Le ministre de l’Économie forestière Rosalie Matondo rappelait récemment que « protéger la biodiversité, c’est protéger notre capital naturel et le bien-être des populations rurales qui en dépendent ».
Mobilisation citoyenne et perspectives
À Owando comme à Impfondo, des associations locales préparent des séances de sensibilisation devant les palais de justice pour expliquer aux habitants l’enjeu de ces procès et encourager le signalement des trafics.
Pour Julienne Ossibi, coordinatrice du Réseau Cerveaux verts, « la protection de la faune ne peut réussir que si la population comprend qu’un ivoire vendu aujourd’hui équivaut à une perte touristique et culturelle demain ».
Les décisions attendues, qu’elles soient dissuasives ou non, seront suivies de près par les partenaires internationaux tels que l’UNESCO ou l’Organisation mondiale des douanes, qui accompagnent la République du Congo dans sa stratégie de croissance verte et de tourisme responsable.

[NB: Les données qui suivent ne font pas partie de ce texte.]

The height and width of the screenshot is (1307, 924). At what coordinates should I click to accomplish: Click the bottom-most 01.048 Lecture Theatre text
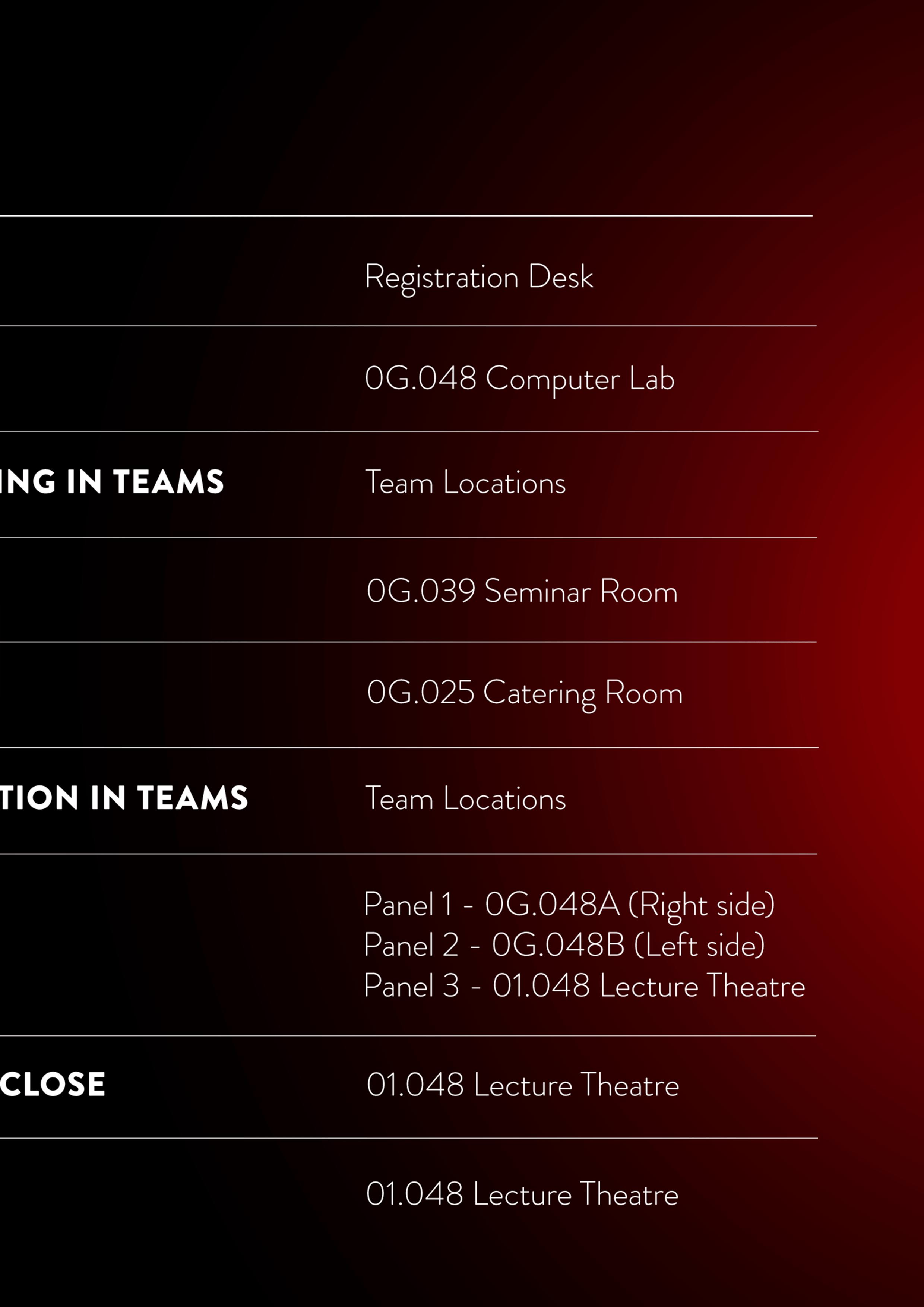click(x=522, y=1194)
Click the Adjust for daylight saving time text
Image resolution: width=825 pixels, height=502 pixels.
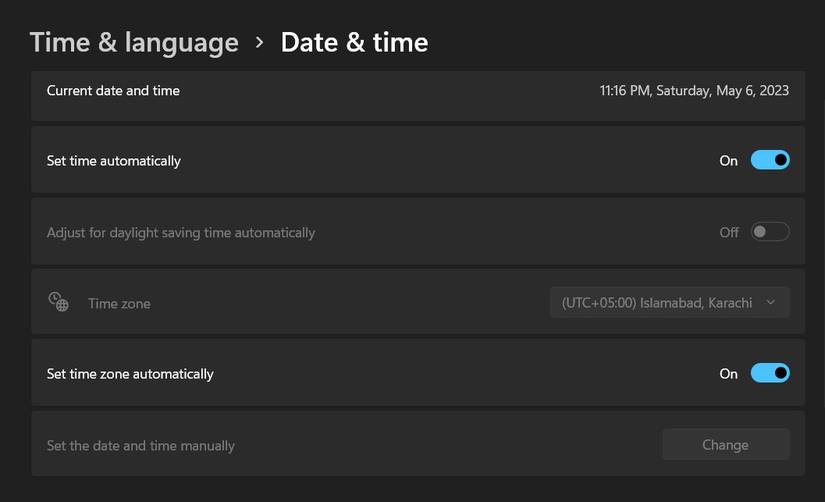click(181, 233)
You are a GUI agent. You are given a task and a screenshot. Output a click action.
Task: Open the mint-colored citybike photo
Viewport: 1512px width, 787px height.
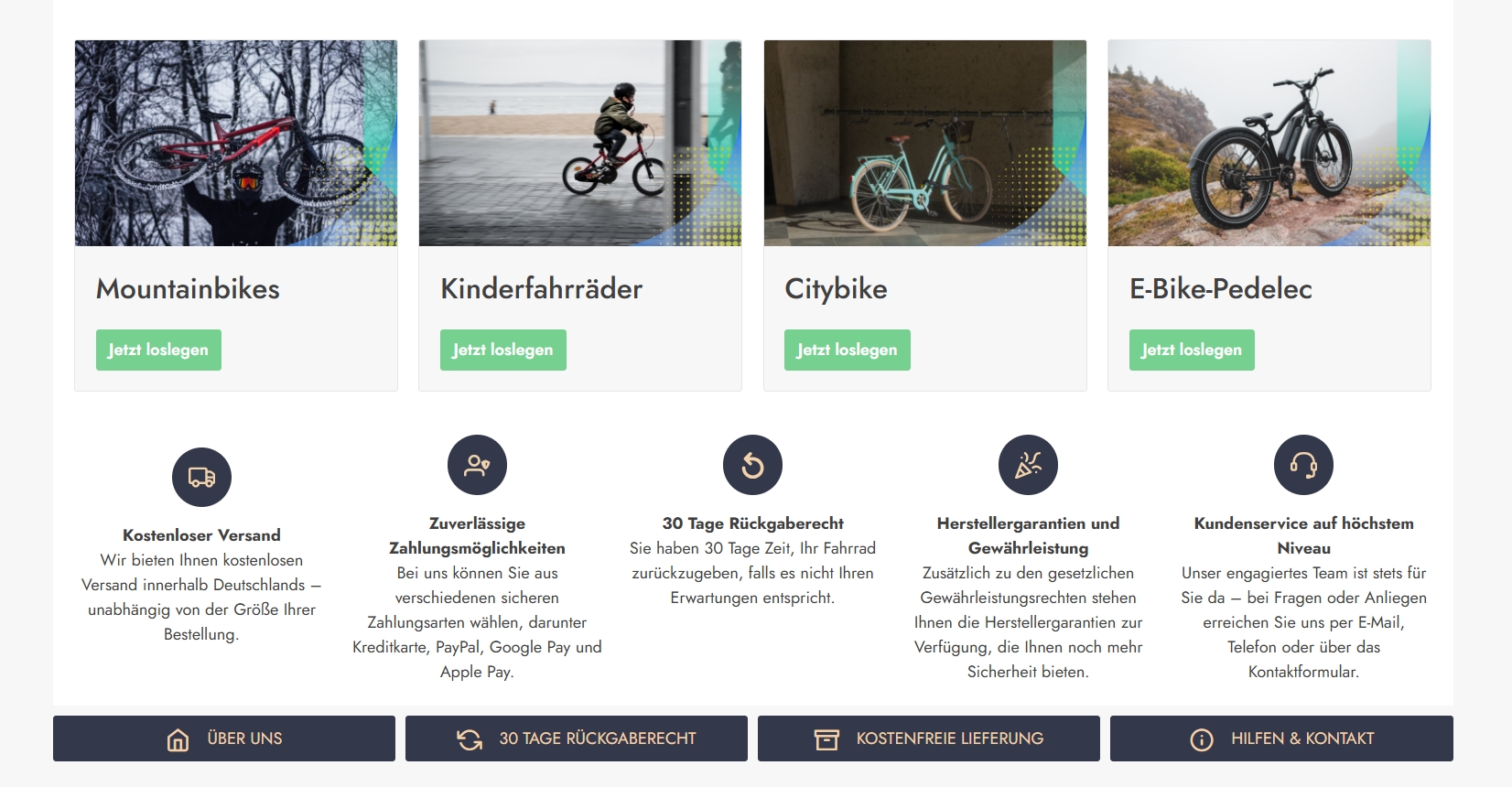point(925,143)
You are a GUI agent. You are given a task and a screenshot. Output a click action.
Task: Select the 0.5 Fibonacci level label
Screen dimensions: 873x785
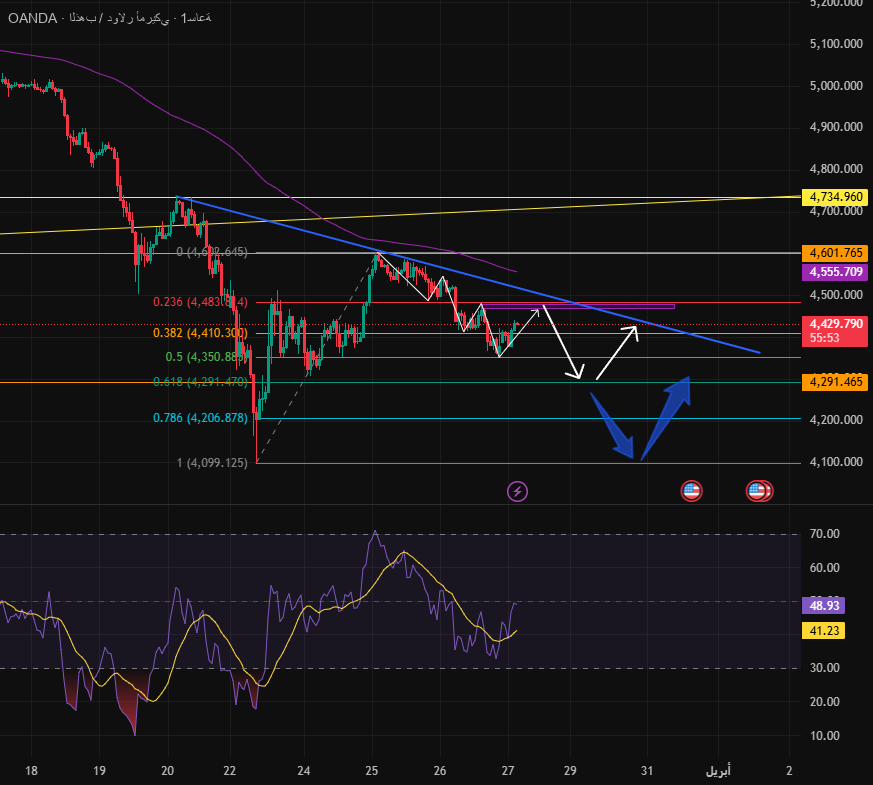coord(206,356)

La dimension économique du braconnage
Dans certaines zones forestières, le trafic d’animaux sauvages offre des revenus rapides pouvant dépasser ceux du cacao ou du café et attire donc des jeunes sans emploi stable, selon un récent rapport de la Banque africaine de développement.

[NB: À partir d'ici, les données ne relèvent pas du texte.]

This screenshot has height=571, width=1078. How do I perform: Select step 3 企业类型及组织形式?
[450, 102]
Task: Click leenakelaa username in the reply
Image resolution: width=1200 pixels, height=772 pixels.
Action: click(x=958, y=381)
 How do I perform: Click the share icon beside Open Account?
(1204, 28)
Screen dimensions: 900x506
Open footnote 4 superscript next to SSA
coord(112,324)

La commercialisation finale se fait souvent hors du continent, ce qui signifie que la majeure partie des bénéfices échappe à l’économie nationale et nourrit des circuits financiers opaques basés à Dubaï ou Singapour.
Drones et traçabilité au service des forêts
Pour inverser la tendance, l’Agence congolaise de protection de la faune teste depuis juin des drones équipés de caméras thermiques capables de repérer des groupes au sol jusqu’à trois kilomètres de distance, même à travers le couvert végétal.
Un programme pilote de marquage numérique de l’ivoire, financé par la Banque mondiale, permettra également de retracer l’origine de chaque pièce saisie et de démanteler plus facilement les filières logistiques.
Les premiers relevés montrent déjà une baisse des incursions de braconniers sur les pistes surveillées, signe encourageant pour les défenseurs de la biodiversité.